The TROPHY system—developed by Israel’s Rafael Systems—is designed to defeat modern rocket propelled grenades such as the tandem-charge RPG-29 and extremely lethal anti-tank guided missiles such as the Russian Kornet and Chinese HJ-8.
These new anti-tank weapons have rapidly proliferated to current and potential future combat zones and pose a serious threat U.S. forces. Indeed, as the Israeli discovered in 2006 and Turkish forces discovered to their horror in January 2017, the Kornet can easily punch through the armor of both the Merkava IV and the Leopard 2.
TROPHY works by using radar to provide continuous 360-degree protection of the vehicle. Once a threat is detected, the system launches a “tight pattern of explosively formed penetrators” that destroys the incoming round before impact. The system also tracks incoming round back to the shooter, which allows the tank crew to shoot back.
The Israelis have deployed the TROPHY on their Merkava IVs main battle tanks and Namer heavy armored personnel carriers.
“Aboard Merkava tanks, the system has proven 100 percent effective during multiple engagements in and around the Gaza Strip since its fielding, and especially during the Israel Defense Forces’ 2014 Operation Protective Edge,” Leonardo DRS said in its internal SitRep publication.
“In dense, urban terrain and an intense electromagnetic environment, TROPHY successfully defeated attacks by both short-range, tandem RPG-29 rockets and long-range Kornet missiles. No tanks equipped with TROPHY™ suffered hits, casualties or residual effects – nor did any accompanying infantry troops - during any of these engagements.”
Fielding the TROPHY onboard the Abrams is step one to keeping the venerable main battle tank relevant for tomorrows wars.

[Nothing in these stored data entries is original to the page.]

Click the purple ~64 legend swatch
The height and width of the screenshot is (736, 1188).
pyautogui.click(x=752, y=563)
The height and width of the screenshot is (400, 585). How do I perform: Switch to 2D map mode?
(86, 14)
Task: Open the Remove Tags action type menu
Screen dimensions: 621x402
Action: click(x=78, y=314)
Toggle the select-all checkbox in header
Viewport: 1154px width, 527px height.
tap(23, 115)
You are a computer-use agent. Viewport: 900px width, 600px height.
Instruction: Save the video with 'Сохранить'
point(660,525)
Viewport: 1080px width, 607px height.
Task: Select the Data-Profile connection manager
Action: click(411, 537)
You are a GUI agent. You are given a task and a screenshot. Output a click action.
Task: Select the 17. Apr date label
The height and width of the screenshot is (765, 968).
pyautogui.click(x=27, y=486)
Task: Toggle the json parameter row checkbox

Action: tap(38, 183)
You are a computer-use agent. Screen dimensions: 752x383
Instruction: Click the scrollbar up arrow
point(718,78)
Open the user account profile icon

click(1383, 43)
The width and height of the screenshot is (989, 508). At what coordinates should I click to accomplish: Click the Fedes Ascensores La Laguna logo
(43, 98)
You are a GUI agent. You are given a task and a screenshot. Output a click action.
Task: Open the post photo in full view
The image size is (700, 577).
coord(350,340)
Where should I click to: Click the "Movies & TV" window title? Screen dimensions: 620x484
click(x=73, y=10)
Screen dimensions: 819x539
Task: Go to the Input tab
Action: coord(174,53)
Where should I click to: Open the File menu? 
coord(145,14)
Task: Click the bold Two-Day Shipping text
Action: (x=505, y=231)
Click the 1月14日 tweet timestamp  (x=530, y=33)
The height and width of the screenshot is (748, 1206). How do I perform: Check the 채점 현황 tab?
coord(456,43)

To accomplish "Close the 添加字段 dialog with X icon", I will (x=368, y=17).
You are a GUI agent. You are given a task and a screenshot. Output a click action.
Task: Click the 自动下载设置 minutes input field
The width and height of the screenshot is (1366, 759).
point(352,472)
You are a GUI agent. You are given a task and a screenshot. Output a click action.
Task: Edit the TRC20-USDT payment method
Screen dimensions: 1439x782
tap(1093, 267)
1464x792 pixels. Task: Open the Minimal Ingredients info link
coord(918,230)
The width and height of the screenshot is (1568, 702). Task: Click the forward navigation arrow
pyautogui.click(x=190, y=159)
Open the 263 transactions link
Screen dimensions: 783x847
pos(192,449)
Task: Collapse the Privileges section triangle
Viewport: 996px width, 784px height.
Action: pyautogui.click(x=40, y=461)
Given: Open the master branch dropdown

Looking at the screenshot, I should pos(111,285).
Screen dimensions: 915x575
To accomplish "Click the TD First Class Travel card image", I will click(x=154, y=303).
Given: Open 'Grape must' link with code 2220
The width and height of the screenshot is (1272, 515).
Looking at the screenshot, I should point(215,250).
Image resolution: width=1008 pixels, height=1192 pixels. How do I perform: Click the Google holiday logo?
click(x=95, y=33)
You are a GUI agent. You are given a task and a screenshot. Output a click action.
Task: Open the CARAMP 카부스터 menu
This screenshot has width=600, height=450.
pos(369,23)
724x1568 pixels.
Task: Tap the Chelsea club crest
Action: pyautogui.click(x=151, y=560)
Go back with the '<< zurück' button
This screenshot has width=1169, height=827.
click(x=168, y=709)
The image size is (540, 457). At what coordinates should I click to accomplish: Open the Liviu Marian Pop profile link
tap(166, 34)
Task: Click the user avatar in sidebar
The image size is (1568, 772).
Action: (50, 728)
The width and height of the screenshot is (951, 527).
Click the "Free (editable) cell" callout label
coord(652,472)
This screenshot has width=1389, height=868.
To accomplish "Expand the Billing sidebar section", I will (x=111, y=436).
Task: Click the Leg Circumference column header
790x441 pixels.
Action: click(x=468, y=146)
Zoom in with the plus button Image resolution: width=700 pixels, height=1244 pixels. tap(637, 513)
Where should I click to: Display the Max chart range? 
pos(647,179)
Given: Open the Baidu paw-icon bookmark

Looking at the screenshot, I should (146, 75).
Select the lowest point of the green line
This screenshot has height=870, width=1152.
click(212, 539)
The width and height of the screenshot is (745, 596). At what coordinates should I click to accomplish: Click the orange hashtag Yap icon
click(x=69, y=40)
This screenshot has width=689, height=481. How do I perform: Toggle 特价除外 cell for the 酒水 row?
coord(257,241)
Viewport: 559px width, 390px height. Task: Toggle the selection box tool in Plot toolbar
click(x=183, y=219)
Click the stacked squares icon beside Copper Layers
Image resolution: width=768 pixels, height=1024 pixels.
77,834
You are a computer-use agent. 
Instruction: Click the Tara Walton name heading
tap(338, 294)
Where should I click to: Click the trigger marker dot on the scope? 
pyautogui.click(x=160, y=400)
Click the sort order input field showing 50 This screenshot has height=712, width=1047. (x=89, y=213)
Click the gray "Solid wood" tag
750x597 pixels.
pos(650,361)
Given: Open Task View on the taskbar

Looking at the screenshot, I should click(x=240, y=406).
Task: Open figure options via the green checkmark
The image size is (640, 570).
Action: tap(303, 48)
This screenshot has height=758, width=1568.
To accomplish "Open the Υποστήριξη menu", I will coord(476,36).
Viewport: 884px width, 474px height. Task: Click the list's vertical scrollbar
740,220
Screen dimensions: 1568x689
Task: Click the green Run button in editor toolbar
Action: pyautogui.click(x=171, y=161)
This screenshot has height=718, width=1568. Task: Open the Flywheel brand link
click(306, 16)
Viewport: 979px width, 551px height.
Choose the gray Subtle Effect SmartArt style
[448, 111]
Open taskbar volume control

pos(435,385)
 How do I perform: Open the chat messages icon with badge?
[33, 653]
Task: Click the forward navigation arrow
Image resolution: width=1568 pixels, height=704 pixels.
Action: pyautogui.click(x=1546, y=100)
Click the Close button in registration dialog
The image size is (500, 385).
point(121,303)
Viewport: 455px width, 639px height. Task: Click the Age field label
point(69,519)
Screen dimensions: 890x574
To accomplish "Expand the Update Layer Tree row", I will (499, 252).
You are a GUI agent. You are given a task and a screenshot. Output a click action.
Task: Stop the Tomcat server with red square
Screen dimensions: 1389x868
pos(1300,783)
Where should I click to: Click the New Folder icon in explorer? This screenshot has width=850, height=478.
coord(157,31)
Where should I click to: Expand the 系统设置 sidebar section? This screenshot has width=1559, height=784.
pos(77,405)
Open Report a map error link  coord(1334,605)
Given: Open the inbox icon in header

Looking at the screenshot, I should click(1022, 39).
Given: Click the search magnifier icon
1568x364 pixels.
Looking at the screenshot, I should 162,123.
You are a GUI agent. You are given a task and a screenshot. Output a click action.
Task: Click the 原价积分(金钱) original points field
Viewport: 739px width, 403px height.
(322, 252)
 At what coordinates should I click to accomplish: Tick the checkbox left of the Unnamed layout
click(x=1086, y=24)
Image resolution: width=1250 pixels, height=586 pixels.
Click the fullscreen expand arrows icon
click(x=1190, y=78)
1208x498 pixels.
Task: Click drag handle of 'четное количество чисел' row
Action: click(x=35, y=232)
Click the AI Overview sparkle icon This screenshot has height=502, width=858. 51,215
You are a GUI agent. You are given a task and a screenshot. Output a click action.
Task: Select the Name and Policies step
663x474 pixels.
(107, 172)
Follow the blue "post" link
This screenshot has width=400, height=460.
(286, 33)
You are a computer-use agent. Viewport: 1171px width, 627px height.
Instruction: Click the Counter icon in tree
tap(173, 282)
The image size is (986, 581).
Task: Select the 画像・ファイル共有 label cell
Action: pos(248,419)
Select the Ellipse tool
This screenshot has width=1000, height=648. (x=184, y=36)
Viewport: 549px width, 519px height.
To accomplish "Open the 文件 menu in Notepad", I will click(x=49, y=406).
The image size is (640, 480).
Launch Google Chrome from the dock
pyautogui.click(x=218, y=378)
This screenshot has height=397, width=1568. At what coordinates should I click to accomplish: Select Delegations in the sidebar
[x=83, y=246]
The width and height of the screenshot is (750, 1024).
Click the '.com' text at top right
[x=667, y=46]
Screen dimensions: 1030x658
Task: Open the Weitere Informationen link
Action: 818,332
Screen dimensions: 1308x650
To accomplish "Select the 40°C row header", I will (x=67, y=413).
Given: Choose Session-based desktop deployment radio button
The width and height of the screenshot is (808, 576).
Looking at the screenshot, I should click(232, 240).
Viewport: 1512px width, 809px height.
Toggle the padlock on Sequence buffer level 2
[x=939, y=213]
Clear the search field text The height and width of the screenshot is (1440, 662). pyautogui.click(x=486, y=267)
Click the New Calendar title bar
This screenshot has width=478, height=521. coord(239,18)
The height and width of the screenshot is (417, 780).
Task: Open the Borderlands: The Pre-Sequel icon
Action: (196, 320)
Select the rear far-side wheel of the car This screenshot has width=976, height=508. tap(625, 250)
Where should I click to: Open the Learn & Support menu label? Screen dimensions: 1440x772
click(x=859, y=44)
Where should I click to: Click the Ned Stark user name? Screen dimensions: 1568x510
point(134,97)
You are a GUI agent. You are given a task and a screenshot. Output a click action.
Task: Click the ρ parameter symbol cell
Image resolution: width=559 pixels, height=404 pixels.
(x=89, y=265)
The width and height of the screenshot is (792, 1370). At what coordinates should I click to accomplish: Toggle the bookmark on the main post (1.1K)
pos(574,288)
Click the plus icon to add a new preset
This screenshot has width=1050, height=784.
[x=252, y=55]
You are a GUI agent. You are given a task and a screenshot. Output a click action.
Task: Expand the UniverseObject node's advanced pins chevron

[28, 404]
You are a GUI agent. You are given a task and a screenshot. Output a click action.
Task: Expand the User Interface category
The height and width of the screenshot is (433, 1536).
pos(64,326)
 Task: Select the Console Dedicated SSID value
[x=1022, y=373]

Longer-term, the Army is developing the Modular Active Protection System (MAPS)—which could be based on TROPHY or it could be some other system. With new precision-guided anti-tank missiles proliferating, the Army needs APS systems for all of its combat vehicles as soon as possible.
“Rockets, artillery, mortars, guided anti-tank weapons, those kinds of things are proliferating…so much that to put our Marines and our soldiers out into that kind of environment without that kind of protection…it is getting to the point where we have to have it,” Lt. Gen. Robert Walsh, chief of Marine Corps Combat Development Command, told SitRep.
The fact is that the penetration power of modern chemical explosive warheads is outpacing passive armor technology—and there is only so much weight a vehicle can carry before it becomes impractical.
Thus APS technology is becoming increasingly necessary to maintain the viability of armored vehicles.